* _TEXT TO READ_

Skip to main content

Monitoring Your Cluster After Enablement

After successfully setting up Cluster Orchestrator, you gain access to monitoring screens and dashboards that provide real-time insights into your cluster's performance, cost, and optimization opportunities. These dashboards are designed to help you track the effectiveness of your optimization settings and make data-driven decisions about your infrastructure.

Cluster Orchestrator provides four specialized views, each focusing on different aspects of your cluster:

1. Overview

This is your central page for monitoring overall cluster health, performance, and cost metrics. The dashboard is divided into several key sections:

  • Cluster Spend: Track your total cluster costs over time, with breakdowns by instance type and spot vs. on-demand usage
  • Cluster Details: View essential information about your cluster including name, region, and identifier.
  • Nodes Breakdown: Visualize your node distribution by fulfillment method (spot vs. on-demand)
  • CPU Breakdown: Track CPU allocation, usage, and available capacity across your cluster
  • Memory Breakdown: Monitor memory allocation, usage, and available capacity
  • Pod Distribution: See how many pods are there as spot, on-demand scheduled and unsecheduled

2. Workloads screen

This view focuses on the applications running in your cluster, helping you identify optimization opportunities at the workload level:

  • Namespace Organization: View workloads grouped by namespace for logical organization
  • Replica Count: Track the number of replicas for each workload

3. Nodes screen

This view provides insights into your cluster's infrastructure. The table displays the following information for each node:

ColumnDescription
Node NameThe full hostname of the node
WorkloadsNumber of workloads running on the node (e.g., 11)
Instance TypeThe AWS instance type (e.g., m5.2xlarge)
FulfillmentWhether the node is running as spot or on-demand
CPUCurrent CPU usage and total capacity (e.g., 7.91/8)

Interface element records

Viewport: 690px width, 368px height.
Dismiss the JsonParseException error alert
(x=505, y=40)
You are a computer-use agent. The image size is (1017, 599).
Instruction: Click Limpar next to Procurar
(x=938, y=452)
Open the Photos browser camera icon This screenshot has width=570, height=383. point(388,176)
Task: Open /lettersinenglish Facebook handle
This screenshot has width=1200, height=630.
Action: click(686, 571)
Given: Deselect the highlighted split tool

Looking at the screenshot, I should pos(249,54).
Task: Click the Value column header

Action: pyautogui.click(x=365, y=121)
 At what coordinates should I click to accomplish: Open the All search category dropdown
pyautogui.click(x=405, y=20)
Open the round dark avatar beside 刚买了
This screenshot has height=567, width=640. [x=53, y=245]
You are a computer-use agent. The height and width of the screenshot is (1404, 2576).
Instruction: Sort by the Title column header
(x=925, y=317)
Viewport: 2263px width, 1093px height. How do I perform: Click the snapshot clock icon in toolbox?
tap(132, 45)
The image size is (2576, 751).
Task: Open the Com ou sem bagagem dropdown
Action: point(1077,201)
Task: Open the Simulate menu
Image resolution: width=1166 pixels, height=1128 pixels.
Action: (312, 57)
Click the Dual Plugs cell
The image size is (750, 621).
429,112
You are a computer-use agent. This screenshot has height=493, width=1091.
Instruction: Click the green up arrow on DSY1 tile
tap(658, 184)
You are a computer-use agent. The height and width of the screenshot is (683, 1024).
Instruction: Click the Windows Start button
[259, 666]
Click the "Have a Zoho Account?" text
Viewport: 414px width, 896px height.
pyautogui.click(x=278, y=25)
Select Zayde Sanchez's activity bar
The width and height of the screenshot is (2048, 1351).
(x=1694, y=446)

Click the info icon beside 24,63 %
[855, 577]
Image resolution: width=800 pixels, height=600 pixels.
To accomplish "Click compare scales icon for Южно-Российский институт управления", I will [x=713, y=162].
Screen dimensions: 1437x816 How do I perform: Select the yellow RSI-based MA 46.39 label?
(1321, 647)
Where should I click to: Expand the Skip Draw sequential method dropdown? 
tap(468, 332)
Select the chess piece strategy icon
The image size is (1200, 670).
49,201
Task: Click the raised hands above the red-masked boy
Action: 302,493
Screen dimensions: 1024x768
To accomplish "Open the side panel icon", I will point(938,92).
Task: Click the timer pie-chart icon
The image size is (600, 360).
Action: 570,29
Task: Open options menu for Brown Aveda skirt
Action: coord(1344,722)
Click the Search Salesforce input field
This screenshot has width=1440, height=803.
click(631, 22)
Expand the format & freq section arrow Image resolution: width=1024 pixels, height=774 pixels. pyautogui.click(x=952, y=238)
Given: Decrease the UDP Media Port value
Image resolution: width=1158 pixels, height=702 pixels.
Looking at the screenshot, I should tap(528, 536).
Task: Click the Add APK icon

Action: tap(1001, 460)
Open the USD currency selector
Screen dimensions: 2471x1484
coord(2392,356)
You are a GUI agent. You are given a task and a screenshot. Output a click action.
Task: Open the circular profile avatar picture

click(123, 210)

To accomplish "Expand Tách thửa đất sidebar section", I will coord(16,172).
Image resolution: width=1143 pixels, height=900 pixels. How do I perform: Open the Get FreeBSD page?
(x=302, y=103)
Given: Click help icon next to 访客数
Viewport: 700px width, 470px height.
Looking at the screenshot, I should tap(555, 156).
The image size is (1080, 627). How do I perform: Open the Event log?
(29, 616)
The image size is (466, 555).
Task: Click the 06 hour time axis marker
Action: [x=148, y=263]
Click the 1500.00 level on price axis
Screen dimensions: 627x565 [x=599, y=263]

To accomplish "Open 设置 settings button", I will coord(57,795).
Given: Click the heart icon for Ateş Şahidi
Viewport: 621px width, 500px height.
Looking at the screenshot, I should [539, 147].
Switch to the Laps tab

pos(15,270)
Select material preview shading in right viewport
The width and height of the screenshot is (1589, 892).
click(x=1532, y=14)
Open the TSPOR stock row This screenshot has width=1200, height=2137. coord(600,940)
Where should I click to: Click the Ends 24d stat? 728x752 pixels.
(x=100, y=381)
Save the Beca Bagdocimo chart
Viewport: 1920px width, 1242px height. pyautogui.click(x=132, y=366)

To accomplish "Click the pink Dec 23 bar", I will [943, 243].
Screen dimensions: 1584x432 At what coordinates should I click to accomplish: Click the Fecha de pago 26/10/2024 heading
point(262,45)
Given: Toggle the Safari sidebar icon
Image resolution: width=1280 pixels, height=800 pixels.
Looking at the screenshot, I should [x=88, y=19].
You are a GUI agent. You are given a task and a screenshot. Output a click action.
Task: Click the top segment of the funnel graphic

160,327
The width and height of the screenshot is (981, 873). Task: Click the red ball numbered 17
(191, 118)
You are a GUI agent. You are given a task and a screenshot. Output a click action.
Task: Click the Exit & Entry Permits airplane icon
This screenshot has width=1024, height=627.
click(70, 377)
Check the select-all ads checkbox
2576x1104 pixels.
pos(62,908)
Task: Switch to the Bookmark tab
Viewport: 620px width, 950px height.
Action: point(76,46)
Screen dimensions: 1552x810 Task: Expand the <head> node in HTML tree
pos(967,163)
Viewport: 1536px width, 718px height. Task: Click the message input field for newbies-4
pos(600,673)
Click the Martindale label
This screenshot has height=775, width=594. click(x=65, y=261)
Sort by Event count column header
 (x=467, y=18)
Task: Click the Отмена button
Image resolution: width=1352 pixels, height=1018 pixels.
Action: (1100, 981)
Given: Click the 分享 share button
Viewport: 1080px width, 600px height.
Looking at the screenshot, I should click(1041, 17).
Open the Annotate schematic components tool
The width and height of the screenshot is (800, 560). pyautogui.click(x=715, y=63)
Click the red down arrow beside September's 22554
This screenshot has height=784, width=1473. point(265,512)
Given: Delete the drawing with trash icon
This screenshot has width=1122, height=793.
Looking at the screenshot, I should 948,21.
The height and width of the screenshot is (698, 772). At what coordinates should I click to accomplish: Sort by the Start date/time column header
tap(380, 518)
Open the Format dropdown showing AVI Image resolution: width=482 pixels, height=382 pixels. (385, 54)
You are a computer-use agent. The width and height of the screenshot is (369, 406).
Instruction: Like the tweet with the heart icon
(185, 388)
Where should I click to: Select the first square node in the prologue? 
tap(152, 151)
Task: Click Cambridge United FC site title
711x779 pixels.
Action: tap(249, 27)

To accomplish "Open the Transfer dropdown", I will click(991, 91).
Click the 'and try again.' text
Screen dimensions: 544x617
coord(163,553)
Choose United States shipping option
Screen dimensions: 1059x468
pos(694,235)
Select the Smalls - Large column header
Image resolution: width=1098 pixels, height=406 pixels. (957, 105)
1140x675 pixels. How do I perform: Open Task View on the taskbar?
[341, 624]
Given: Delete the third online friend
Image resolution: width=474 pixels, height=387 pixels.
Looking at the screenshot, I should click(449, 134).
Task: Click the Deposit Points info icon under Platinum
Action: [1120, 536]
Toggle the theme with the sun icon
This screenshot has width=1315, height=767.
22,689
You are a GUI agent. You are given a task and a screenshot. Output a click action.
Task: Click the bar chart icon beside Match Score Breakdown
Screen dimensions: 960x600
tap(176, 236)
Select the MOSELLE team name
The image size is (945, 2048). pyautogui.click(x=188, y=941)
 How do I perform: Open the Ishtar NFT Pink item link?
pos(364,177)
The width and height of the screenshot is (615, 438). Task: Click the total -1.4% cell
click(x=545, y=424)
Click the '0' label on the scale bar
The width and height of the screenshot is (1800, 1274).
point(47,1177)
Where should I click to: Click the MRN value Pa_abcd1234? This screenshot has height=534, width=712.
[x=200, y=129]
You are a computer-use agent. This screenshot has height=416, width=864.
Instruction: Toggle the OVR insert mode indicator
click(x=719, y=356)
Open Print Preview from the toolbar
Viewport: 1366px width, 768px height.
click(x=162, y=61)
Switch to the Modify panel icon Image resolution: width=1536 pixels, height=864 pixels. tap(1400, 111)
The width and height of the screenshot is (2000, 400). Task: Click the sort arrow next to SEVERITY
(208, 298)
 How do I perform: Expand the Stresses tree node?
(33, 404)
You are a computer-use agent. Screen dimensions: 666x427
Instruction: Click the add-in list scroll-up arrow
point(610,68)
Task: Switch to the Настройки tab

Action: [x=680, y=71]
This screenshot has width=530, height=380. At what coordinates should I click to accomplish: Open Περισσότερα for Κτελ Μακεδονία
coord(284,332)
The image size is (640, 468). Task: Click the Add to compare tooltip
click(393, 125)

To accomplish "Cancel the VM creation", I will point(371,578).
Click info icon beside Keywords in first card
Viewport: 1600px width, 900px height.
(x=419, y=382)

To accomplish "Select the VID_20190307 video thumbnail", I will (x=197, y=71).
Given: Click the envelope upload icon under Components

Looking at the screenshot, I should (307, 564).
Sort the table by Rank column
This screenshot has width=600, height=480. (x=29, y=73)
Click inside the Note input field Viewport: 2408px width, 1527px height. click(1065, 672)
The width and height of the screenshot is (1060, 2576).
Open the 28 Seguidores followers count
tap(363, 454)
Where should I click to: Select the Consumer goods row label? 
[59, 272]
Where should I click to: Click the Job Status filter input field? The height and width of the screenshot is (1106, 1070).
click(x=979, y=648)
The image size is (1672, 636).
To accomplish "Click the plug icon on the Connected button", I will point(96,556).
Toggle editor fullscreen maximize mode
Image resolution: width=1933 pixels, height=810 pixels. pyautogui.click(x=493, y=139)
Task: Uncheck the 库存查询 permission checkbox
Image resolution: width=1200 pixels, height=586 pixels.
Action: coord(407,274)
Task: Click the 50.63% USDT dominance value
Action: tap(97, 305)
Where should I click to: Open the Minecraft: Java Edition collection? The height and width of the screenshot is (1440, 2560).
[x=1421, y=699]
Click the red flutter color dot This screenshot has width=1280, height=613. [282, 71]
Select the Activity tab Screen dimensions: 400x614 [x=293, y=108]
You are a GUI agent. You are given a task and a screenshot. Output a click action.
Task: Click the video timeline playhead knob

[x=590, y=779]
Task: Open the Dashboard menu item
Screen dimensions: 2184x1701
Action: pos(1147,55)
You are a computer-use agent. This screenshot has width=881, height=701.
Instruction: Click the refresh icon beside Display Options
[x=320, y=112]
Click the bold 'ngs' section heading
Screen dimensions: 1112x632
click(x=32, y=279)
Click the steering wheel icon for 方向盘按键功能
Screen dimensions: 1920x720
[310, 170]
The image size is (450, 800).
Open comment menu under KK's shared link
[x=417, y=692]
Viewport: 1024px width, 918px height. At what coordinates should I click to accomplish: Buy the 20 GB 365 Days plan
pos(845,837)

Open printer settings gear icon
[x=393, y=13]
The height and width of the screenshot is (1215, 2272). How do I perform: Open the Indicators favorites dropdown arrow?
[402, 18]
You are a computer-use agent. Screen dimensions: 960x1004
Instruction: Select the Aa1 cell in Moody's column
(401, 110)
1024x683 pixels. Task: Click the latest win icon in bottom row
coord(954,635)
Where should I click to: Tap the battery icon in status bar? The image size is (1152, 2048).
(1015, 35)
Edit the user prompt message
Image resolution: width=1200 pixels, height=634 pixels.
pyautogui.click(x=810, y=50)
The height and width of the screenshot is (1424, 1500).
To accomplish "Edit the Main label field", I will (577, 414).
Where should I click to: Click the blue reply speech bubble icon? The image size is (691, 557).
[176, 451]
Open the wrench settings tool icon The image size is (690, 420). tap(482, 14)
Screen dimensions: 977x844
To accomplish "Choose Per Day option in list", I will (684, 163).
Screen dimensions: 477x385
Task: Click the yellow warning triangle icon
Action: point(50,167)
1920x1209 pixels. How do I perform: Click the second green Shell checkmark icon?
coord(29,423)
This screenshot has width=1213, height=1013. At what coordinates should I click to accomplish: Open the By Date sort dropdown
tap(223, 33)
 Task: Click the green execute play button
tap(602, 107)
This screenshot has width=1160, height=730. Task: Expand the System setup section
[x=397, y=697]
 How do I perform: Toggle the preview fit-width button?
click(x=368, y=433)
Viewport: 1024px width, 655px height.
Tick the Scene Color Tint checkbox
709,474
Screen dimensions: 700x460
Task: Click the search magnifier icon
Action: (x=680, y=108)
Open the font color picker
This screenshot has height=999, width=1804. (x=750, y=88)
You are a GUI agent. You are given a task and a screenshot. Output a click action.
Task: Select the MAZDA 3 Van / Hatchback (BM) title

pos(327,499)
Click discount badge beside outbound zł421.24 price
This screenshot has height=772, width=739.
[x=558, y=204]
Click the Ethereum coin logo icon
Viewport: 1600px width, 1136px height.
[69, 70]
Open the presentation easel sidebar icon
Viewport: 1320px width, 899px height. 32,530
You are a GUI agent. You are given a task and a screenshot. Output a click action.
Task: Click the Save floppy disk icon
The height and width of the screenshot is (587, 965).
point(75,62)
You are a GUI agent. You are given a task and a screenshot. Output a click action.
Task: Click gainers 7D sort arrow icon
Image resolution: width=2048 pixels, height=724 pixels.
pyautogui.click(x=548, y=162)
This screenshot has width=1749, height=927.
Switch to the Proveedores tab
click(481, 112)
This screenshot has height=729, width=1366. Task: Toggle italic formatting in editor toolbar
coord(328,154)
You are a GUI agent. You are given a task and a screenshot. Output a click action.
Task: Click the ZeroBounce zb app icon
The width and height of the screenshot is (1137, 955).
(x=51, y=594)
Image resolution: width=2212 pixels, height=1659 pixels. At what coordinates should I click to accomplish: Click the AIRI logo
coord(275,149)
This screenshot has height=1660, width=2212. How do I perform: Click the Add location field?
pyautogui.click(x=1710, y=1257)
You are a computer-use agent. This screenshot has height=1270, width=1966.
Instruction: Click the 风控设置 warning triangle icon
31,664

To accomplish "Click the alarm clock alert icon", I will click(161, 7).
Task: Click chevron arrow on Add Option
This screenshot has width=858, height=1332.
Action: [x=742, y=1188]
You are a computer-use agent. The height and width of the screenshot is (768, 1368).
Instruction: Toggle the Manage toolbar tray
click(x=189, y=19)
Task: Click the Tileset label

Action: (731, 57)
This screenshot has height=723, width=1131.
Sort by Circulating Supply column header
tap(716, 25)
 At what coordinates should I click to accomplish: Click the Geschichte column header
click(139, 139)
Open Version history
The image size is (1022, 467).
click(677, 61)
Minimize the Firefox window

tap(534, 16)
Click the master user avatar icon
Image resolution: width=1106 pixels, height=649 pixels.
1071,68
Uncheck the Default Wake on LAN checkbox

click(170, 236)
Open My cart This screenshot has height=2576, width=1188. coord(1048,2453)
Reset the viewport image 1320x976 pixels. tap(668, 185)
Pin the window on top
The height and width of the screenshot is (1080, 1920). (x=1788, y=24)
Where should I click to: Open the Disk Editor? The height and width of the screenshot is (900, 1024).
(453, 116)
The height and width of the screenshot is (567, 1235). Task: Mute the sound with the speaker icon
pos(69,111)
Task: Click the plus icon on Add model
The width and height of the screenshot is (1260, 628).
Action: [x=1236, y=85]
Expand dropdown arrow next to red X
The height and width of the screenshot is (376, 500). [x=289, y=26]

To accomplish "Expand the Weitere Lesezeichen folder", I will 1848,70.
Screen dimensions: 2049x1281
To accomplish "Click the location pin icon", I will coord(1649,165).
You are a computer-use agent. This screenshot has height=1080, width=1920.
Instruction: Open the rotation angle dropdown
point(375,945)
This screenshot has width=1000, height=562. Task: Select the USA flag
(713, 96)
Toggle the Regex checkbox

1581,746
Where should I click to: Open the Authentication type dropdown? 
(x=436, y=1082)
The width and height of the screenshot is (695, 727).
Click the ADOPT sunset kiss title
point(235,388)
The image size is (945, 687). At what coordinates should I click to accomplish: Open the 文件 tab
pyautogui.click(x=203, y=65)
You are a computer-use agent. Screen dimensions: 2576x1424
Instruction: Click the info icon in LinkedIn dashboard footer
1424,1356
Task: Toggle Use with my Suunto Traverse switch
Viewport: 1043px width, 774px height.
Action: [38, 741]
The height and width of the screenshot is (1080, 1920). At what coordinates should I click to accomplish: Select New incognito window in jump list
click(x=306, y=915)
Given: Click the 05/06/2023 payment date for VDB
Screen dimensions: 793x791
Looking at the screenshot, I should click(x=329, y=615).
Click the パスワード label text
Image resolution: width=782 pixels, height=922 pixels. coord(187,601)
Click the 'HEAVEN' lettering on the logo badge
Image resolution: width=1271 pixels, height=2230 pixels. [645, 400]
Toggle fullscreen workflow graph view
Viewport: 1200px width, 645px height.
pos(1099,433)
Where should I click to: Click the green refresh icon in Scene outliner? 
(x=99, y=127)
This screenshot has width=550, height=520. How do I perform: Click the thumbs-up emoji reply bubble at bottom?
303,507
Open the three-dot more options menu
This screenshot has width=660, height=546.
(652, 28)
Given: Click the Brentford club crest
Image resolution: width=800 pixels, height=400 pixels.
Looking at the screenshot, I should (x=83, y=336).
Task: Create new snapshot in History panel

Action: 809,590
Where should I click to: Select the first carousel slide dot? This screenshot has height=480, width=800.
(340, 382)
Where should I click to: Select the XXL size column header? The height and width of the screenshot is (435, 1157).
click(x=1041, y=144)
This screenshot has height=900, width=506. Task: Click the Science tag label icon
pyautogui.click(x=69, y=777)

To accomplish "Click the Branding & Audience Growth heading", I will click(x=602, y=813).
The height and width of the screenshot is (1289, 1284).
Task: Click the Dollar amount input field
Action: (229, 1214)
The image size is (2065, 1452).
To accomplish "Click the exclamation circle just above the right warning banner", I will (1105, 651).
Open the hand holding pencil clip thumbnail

* _DO THIS_
Extract the whole cluster monitoring text word for word, with nothing changed. Work only from the cluster monitoring text.

* _TASK ANSWER_
Skip to main content

Monitoring Your Cluster After Enablement

After successfully setting up Cluster Orchestrator, you gain access to monitoring screens and dashboards that provide real-time insights into your cluster's performance, cost, and optimization opportunities. These dashboards are designed to help you track the effectiveness of your optimization settings and make data-driven decisions about your infrastructure.

Cluster Orchestrator provides four specialized views, each focusing on different aspects of your cluster:

1. Overview

This is your central page for monitoring overall cluster health, performance, and cost metrics. The dashboard is divided into several key sections:

  • Cluster Spend: Track your total cluster costs over time, with breakdowns by instance type and spot vs. on-demand usage
  • Cluster Details: View essential information about your cluster including name, region, and identifier.
  • Nodes Breakdown: Visualize your node distribution by fulfillment method (spot vs. on-demand)
  • CPU Breakdown: Track CPU allocation, usage, and available capacity across your cluster
  • Memory Breakdown: Monitor memory allocation, usage, and available capacity
  • Pod Distribution: See how many pods are there as spot, on-demand scheduled and unsecheduled

2. Workloads screen

This view focuses on the applications running in your cluster, helping you identify optimization opportunities at the workload level:

  • Namespace Organization: View workloads grouped by namespace for logical organization
  • Replica Count: Track the number of replicas for each workload

3. Nodes screen

This view provides insights into your cluster's infrastructure. The table displays the following information for each node:

ColumnDescription
Node NameThe full hostname of the node
WorkloadsNumber of workloads running on the node (e.g., 11)
Instance TypeThe AWS instance type (e.g., m5.2xlarge)
FulfillmentWhether the node is running as spot or on-demand
CPUCurrent CPU usage and total capacity (e.g., 7.91/8)